Check each line of the entries below for the word "pixels" and state only how many lines have it.

DATA FOR REVIEW:
= = = = = = =

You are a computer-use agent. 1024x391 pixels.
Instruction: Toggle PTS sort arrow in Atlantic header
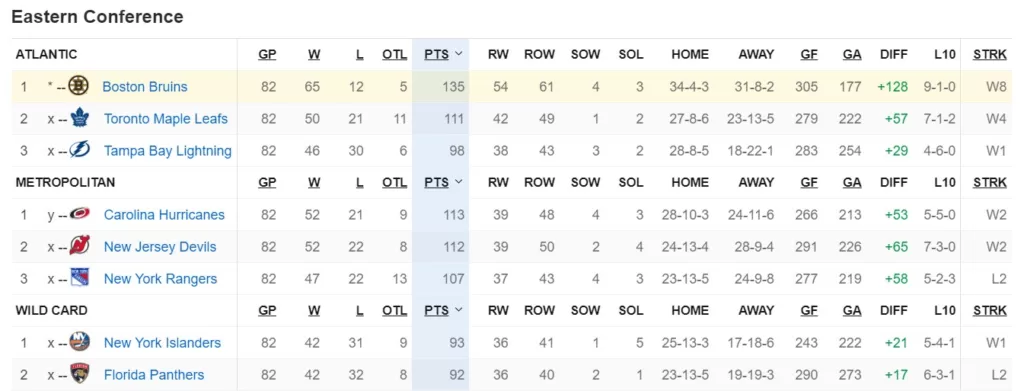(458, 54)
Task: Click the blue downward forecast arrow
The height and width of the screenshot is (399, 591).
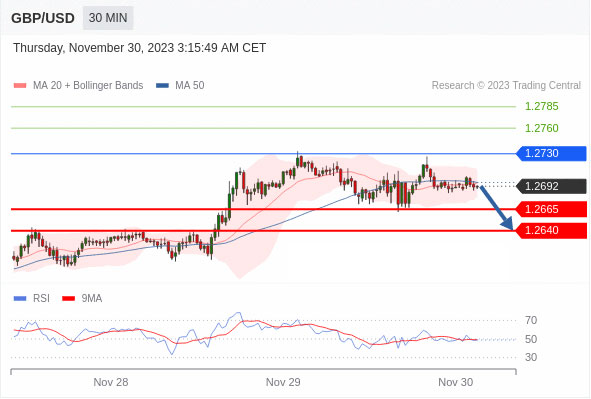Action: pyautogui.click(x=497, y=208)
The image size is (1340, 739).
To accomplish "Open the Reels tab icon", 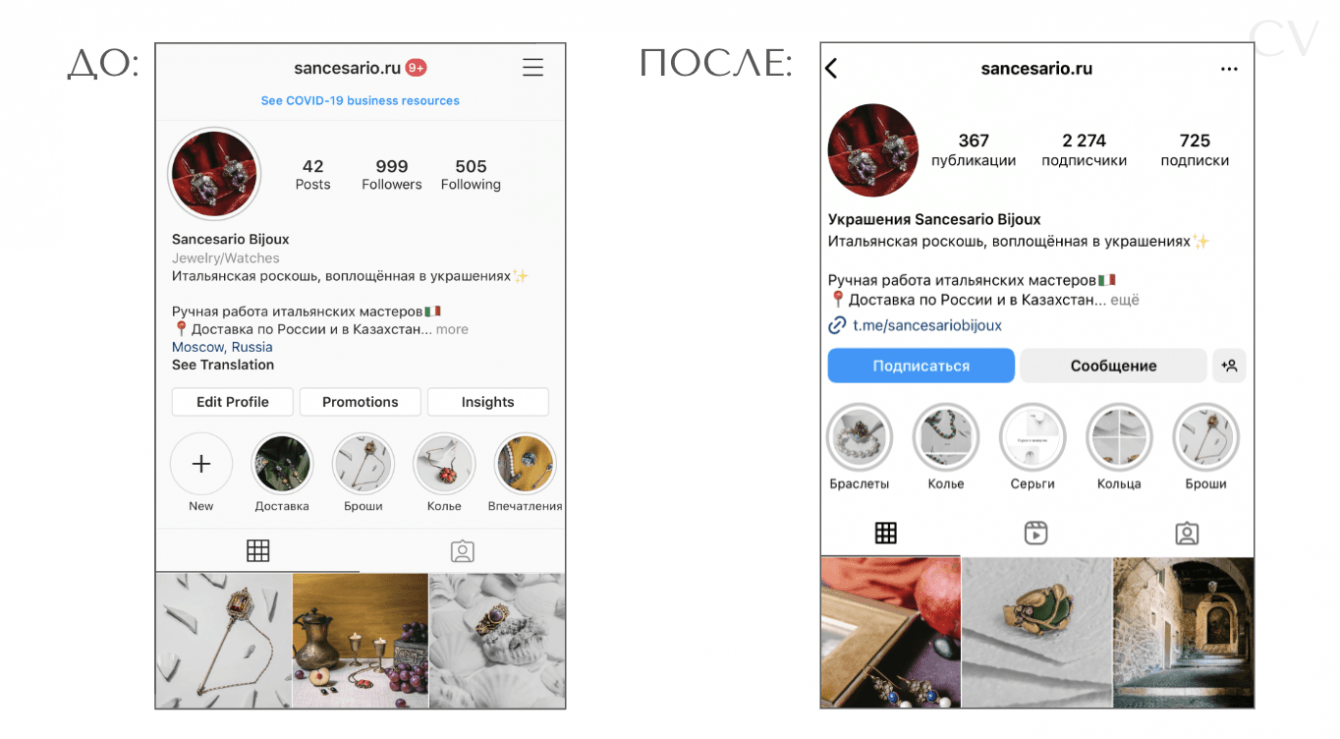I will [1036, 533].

= = = = = = =

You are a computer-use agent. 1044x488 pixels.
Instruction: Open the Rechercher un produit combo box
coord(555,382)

= = = = = = =

EXERCISE RESULT: 2